● WHAT IS ASKED
Copy out everything from the line containing "Click the Export Frame camera icon" down to the line containing "coord(126,107)", both of those lines included, with the pictures left out.

● RECORDS FOR THE TASK
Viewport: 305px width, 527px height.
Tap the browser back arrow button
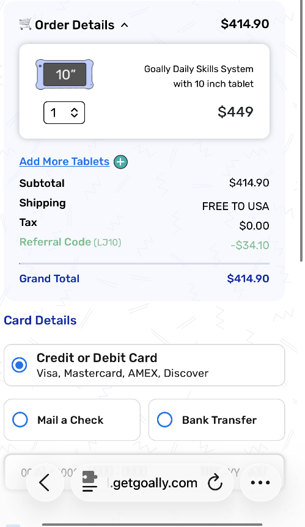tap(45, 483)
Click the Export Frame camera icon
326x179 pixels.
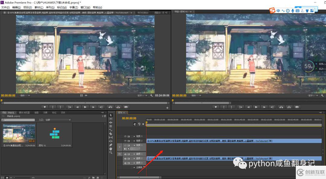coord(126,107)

* * *

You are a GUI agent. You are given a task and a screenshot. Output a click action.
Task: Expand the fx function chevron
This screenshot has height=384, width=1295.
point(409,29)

● OUTPUT OF THE TASK
Click the Export Frame camera icon
326x179 pixels.
coord(126,107)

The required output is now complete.